- **WHAT YOU ARE ASKED TO DO**: Copy the items below word for word, starting at the first line and ending at the line that contains "What do you see at coordinates (70, 133)".
━━ DATA ENTRIES ━━
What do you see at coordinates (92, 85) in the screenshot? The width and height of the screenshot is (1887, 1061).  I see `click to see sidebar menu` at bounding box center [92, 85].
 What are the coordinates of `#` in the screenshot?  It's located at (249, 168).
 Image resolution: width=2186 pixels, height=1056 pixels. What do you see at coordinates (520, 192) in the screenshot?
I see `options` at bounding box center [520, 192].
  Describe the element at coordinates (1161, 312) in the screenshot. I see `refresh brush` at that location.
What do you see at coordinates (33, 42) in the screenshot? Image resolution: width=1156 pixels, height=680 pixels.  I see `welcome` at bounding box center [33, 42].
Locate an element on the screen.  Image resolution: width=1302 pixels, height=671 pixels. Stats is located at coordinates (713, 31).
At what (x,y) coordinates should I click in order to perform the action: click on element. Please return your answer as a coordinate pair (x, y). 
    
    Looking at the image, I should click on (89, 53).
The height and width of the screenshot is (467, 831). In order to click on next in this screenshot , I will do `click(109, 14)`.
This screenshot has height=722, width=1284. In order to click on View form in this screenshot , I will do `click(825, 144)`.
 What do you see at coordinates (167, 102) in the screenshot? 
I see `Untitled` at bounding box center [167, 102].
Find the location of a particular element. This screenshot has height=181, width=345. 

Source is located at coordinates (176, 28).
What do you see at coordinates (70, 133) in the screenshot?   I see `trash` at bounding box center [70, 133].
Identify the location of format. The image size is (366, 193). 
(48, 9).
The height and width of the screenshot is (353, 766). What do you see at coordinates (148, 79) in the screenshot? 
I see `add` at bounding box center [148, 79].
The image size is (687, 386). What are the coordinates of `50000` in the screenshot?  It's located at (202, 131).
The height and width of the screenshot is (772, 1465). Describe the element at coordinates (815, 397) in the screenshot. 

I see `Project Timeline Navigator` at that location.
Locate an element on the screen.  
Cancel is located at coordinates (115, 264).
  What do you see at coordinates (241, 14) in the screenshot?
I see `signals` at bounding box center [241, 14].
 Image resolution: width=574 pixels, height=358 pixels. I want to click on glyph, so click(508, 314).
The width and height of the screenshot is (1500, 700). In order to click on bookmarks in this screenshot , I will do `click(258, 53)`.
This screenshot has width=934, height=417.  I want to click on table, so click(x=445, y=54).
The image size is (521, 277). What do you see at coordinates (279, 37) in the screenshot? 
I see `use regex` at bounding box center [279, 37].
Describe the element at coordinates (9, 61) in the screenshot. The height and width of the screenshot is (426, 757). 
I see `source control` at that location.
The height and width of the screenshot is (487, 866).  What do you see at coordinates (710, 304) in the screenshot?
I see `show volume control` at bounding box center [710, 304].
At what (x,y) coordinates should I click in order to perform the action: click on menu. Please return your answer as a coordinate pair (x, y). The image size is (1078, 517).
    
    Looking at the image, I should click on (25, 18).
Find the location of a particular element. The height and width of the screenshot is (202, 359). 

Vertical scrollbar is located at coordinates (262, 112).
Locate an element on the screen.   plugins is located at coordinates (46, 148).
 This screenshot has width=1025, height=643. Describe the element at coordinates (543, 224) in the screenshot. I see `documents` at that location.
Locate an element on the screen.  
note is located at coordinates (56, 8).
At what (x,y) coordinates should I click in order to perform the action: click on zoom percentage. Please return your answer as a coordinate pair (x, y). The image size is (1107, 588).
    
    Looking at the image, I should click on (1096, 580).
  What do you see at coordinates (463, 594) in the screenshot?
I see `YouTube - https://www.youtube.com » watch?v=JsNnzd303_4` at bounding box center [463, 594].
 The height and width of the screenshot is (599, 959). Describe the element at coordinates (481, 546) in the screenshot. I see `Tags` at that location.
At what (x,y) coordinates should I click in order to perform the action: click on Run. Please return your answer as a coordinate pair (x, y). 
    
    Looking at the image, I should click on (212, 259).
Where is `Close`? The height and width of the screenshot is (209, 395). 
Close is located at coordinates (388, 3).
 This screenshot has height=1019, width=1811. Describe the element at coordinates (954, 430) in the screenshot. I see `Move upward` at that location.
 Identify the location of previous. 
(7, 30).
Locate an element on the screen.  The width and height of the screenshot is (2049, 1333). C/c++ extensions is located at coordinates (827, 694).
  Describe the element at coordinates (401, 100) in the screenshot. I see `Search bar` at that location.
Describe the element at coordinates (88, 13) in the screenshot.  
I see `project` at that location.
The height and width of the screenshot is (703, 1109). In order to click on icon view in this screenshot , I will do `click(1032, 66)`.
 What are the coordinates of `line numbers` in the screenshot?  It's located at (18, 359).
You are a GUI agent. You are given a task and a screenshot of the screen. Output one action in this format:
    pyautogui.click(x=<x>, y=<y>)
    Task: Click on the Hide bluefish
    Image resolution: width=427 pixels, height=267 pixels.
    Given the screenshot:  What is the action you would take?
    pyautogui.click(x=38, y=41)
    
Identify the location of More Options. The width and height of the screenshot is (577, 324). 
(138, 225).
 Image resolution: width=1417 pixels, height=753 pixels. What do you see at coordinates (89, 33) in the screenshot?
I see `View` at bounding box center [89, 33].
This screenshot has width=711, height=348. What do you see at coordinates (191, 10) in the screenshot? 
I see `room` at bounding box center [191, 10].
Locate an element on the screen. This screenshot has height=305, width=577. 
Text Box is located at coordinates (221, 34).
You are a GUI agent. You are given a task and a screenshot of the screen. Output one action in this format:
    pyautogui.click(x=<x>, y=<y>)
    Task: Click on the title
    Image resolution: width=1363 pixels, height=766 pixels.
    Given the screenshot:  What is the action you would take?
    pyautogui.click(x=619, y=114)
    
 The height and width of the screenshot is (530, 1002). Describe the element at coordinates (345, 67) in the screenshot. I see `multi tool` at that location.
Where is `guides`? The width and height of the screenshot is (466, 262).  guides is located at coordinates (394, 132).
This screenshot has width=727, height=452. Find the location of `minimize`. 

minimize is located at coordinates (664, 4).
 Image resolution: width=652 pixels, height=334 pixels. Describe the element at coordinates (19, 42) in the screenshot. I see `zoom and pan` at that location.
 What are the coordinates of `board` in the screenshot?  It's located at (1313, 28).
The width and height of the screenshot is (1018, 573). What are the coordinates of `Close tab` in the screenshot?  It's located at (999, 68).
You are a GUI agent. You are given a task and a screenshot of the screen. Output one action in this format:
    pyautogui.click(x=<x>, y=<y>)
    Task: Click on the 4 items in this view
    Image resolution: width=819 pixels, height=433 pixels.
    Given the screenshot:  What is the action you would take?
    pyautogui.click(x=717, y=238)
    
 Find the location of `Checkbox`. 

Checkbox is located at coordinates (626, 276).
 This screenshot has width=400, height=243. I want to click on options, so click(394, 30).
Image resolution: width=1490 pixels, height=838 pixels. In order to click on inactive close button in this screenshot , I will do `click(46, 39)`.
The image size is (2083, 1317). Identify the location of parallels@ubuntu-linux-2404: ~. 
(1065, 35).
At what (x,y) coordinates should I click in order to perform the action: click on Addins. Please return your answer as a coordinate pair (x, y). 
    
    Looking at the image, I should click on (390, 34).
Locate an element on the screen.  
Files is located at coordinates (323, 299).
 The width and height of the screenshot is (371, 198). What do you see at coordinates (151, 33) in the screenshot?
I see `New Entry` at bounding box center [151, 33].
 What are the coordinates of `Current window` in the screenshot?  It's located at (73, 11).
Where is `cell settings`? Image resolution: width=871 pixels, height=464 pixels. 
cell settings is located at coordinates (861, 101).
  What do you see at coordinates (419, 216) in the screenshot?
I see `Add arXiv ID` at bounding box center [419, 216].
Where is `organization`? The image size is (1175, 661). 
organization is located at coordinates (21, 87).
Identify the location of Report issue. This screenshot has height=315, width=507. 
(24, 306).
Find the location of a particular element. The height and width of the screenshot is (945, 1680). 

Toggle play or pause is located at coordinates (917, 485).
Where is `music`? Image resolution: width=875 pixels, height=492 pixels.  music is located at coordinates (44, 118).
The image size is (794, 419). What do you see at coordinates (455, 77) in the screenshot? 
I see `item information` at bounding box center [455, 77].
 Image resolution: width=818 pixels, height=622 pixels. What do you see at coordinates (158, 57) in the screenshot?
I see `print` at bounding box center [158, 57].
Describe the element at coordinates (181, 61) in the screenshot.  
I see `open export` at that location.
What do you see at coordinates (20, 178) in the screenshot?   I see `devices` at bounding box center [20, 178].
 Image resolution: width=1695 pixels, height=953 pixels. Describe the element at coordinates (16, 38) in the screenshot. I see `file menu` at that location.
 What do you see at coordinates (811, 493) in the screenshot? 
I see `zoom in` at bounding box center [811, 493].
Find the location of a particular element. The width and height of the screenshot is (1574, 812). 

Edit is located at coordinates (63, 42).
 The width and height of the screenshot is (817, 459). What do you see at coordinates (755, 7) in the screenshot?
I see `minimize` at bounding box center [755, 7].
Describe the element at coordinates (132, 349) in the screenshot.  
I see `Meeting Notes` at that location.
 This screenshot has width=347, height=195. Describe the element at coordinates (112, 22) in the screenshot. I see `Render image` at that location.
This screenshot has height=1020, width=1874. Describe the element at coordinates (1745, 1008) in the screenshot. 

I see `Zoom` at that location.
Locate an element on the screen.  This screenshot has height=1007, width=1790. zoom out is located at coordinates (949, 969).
━━━
- **EXERCISE SOLUTION**:
What do you see at coordinates (92, 85) in the screenshot? The width and height of the screenshot is (1887, 1061).  I see `click to see sidebar menu` at bounding box center [92, 85].
 What are the coordinates of `#` in the screenshot?  It's located at (249, 168).
 Image resolution: width=2186 pixels, height=1056 pixels. What do you see at coordinates (520, 192) in the screenshot?
I see `options` at bounding box center [520, 192].
  Describe the element at coordinates (1161, 312) in the screenshot. I see `refresh brush` at that location.
What do you see at coordinates (33, 42) in the screenshot? Image resolution: width=1156 pixels, height=680 pixels.  I see `welcome` at bounding box center [33, 42].
Locate an element on the screen.  Image resolution: width=1302 pixels, height=671 pixels. Stats is located at coordinates (713, 31).
At what (x,y) coordinates should I click in order to perform the action: click on element. Please return your answer as a coordinate pair (x, y). 
    
    Looking at the image, I should click on (89, 53).
The height and width of the screenshot is (467, 831). In order to click on next in this screenshot , I will do `click(109, 14)`.
This screenshot has height=722, width=1284. In order to click on View form in this screenshot , I will do `click(825, 144)`.
 What do you see at coordinates (167, 102) in the screenshot? 
I see `Untitled` at bounding box center [167, 102].
Find the location of a particular element. This screenshot has height=181, width=345. 

Source is located at coordinates (176, 28).
What do you see at coordinates (70, 133) in the screenshot?   I see `trash` at bounding box center [70, 133].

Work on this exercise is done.